This statement may offend my newsroom people, who invest sleeplessness and late-night hours every night to bring out a quality newspaper for our valued subscribers. Do I need to tell my readers that since the day the Minute Mirror was born in June last, till this day, I have not hit the bed before 2:30am every night?

That’s what every newsman loves to do. That’s what I love to do. In the middle of summer, it is the financial bill that consumes the energy of the newsroom people.

Every time, the annual financial bill brings a lot of good news, and bad news for every one of us. I must correct myself: every time, annual financial bill brings less good news and a lot of bad news for every one of us.

I have never tried my hands on topics like economy, budget, trade deficit, current account deficit, bulls and bears in stocks, reforms in the Federal Board of Revenue, commerce, business, etc.

So far, I have resisted these topics, but the growing heat of production cost of the paper, high inflation rate and the flurry of taxes in every budget may force me to learn about the ABC of economics, budgeting and accounting. That should be a cause for worry. I am always interested in writing about light, pleasant parts of the life – my life, my friends, and the commoners. I want to give my opinion on issues that the people face every time and everywhere.

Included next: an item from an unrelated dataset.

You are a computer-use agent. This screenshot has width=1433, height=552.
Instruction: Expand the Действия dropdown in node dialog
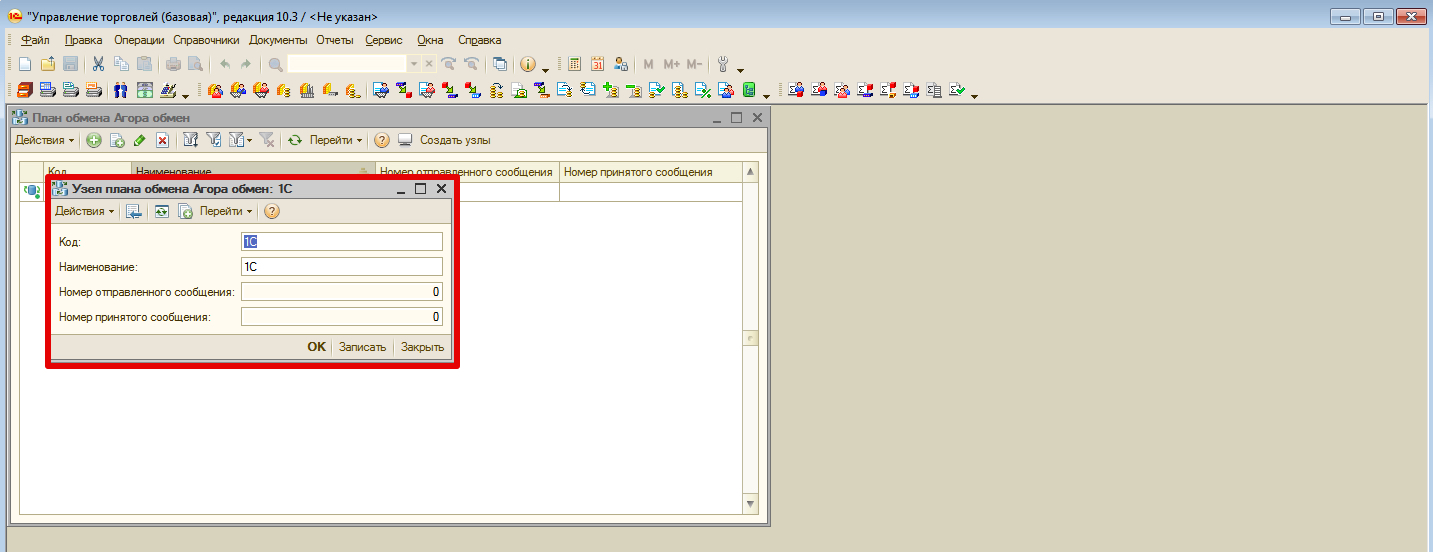click(84, 212)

Is there light before or at the end of the budget?The budget days bring anxiety for the people already reeling from the heatwaves, humidity and load shedding.

In the peak of summer days, falls the monsoon, making July, August and September arduous months.

It is a constant struggle to avoid sweat, and remain hydrated.

No sweat?

But nowadays, more than sweat and sorrows, it is the inflation that is eating away at our earnings, and savings.

People in the media, social media and opposition and on the street often compare Pakistan to Sri Lanka.

I just read today’s editorial on the economy, published in the Minute Mirror. That speaks a lot about our habit of going to the International Monetary Fund for bailout packages.

Someone told me that Sri Lanka is only now taking loan from the IMF, whereas Pakistan, on the other hand, has been taking loans from the IMF since 1950.

Then there is a simplistic view to put down everything to corruption.

Ask anyone on the street about our problems, and they will blame ‘corruption’ for every ill we are facing.

How can we control or eradicate corruption? If a nation has failed to get rid of corruption in the last 70 years, it’s reasonable to assume that it will never fully get rid of it, ever.

Right now, I can’t write on economy and corruption. Maybe, after sometime. At least, not in the summer doldrums.